[BRIEF] In how many lines of the records below does the word "user" appear? Reply with the number only.

[SUPPLIED MATERIAL]
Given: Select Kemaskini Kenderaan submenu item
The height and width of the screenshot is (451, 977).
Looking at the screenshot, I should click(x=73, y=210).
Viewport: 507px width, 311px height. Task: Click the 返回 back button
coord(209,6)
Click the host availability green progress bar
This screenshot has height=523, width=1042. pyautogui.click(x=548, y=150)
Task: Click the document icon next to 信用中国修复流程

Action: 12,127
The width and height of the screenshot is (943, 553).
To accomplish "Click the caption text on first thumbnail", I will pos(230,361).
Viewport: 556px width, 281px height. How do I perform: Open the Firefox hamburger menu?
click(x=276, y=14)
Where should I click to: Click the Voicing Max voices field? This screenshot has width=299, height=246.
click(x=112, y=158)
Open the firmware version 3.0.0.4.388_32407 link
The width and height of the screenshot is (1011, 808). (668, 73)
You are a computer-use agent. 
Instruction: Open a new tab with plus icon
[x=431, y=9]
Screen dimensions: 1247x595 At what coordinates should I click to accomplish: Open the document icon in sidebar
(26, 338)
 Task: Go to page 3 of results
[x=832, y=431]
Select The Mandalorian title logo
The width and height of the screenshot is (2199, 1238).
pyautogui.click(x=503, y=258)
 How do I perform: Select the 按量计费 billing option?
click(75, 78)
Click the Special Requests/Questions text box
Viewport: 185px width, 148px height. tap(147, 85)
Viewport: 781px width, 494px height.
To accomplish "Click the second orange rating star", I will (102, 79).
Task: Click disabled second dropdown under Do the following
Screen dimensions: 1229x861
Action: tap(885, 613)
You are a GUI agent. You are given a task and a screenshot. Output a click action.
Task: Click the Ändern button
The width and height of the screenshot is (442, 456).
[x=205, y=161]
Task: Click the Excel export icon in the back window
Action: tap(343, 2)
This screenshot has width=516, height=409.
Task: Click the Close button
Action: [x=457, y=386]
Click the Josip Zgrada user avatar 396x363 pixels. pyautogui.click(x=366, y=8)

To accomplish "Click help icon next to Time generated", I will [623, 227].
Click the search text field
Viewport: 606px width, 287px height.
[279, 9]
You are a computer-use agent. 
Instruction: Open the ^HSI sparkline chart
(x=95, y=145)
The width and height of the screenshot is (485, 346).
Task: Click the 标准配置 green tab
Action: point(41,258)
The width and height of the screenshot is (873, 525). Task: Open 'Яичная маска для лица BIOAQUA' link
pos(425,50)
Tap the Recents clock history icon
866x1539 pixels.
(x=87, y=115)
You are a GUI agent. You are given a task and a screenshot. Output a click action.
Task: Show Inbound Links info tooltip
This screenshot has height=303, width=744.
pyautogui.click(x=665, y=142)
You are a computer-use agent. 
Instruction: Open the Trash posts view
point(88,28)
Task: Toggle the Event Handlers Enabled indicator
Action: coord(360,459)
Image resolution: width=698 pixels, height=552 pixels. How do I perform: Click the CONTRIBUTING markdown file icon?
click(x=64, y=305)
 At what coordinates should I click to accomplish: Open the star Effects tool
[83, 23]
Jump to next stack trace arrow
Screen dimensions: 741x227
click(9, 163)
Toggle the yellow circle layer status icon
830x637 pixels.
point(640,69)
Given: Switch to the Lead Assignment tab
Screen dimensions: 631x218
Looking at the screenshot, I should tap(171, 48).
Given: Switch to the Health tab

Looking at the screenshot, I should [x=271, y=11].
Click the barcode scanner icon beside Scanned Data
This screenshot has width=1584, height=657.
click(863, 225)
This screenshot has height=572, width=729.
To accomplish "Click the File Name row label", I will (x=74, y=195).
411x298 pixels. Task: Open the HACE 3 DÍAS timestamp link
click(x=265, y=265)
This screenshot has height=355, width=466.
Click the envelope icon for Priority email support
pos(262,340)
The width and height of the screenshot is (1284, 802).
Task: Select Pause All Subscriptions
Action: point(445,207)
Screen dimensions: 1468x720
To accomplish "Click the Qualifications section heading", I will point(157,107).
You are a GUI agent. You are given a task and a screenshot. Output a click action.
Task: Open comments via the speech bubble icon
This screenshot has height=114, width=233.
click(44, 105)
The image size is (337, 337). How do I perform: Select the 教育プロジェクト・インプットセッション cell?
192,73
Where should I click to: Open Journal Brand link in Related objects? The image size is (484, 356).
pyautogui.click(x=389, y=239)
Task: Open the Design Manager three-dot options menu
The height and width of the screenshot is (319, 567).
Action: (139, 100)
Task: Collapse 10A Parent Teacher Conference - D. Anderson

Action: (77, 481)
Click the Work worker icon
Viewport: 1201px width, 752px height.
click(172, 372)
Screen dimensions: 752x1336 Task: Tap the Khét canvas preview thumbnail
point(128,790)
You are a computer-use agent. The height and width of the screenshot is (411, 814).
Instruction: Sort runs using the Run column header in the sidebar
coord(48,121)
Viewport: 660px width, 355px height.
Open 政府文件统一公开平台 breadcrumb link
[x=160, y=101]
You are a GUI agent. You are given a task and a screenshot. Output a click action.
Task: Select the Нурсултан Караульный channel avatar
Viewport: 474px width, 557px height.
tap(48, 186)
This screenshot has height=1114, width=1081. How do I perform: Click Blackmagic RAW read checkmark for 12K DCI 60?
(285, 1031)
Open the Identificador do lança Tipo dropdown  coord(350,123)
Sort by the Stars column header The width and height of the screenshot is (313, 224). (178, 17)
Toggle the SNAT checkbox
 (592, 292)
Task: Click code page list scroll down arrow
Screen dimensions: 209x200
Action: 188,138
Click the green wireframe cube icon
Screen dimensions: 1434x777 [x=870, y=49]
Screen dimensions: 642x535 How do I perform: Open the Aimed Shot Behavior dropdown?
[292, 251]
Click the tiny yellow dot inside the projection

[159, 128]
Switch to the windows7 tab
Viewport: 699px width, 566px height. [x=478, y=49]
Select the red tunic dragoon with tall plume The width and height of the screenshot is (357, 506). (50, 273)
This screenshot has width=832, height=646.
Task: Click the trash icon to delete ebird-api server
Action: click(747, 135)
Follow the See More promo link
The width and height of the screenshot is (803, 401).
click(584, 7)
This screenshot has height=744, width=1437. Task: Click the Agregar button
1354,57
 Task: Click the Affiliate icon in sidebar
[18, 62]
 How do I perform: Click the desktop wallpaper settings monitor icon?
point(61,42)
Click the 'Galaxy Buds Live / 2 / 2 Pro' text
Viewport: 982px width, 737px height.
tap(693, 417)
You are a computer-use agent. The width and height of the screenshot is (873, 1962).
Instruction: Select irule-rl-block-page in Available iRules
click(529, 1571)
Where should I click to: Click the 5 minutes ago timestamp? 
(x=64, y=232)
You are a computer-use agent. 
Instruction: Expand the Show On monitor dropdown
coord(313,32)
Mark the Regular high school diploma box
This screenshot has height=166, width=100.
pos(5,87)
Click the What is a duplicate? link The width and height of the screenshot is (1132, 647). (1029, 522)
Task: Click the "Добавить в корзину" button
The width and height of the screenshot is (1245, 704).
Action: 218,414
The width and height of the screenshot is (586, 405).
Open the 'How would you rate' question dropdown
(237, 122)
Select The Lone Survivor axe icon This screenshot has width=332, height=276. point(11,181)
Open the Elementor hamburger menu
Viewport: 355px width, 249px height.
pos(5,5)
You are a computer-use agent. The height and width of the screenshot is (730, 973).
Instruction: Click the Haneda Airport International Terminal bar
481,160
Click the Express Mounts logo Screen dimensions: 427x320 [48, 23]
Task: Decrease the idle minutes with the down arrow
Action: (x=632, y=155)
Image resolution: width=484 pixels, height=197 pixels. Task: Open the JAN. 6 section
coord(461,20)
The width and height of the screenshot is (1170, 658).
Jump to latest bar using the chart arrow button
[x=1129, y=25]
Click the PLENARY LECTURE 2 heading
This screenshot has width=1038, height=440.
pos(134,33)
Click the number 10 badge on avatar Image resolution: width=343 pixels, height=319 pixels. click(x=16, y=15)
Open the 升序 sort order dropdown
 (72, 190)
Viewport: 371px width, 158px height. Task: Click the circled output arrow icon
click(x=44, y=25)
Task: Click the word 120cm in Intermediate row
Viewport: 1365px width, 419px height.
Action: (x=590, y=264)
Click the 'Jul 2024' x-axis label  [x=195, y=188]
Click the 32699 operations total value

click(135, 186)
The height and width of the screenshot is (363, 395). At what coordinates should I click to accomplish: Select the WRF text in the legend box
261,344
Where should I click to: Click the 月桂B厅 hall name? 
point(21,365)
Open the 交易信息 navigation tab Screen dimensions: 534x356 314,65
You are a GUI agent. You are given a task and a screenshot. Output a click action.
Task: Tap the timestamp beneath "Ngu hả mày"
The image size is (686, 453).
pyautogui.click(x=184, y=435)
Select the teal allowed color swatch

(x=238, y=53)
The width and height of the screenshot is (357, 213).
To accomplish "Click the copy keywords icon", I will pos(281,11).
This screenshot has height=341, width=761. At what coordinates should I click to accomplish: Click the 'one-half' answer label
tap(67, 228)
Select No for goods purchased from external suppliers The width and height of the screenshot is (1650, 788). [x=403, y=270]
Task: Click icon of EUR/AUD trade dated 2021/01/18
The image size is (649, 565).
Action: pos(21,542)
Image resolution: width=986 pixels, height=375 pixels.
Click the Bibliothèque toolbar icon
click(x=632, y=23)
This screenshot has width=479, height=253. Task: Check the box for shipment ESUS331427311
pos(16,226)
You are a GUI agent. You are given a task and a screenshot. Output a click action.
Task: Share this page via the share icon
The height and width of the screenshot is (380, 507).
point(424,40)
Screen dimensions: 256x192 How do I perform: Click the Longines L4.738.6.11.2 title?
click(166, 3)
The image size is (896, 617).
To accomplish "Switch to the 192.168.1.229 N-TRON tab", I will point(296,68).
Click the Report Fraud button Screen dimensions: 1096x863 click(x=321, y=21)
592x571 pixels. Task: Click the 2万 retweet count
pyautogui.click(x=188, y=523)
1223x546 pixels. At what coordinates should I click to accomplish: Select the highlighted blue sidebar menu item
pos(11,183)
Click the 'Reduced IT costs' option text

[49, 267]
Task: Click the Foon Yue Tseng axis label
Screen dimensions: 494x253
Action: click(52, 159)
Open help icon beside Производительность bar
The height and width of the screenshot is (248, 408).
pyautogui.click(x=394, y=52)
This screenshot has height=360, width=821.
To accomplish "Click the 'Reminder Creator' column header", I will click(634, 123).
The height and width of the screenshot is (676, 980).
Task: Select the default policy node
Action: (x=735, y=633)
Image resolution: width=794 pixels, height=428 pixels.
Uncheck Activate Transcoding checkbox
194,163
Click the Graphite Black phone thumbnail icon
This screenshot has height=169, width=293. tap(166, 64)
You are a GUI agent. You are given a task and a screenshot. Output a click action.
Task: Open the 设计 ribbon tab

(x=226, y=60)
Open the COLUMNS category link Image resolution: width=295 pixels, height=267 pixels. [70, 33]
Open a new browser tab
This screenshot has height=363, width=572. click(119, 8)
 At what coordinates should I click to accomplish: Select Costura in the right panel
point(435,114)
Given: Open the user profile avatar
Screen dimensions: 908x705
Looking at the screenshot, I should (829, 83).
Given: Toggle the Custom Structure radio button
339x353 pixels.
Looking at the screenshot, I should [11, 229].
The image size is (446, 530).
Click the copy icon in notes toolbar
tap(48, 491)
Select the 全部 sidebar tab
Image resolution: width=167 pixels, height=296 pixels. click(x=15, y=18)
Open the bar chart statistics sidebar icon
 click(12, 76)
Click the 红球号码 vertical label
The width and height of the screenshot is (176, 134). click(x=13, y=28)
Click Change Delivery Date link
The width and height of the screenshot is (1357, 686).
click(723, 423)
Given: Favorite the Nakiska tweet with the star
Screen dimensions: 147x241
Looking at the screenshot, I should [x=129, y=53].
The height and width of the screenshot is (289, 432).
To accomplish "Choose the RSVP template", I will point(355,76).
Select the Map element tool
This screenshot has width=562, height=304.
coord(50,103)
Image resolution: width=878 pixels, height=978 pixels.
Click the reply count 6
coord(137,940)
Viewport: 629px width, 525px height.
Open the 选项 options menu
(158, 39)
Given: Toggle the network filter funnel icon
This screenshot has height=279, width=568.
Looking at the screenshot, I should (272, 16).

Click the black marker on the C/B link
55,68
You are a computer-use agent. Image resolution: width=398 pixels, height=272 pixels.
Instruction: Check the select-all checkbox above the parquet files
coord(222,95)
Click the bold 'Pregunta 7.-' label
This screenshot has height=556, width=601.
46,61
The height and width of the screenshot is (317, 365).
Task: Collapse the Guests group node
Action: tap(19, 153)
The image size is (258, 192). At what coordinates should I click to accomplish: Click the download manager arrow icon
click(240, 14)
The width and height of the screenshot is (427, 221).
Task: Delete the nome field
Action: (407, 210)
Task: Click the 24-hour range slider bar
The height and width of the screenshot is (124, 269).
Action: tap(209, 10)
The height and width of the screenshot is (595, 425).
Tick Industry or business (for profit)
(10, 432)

[REPLY TO THE EXERCISE] 2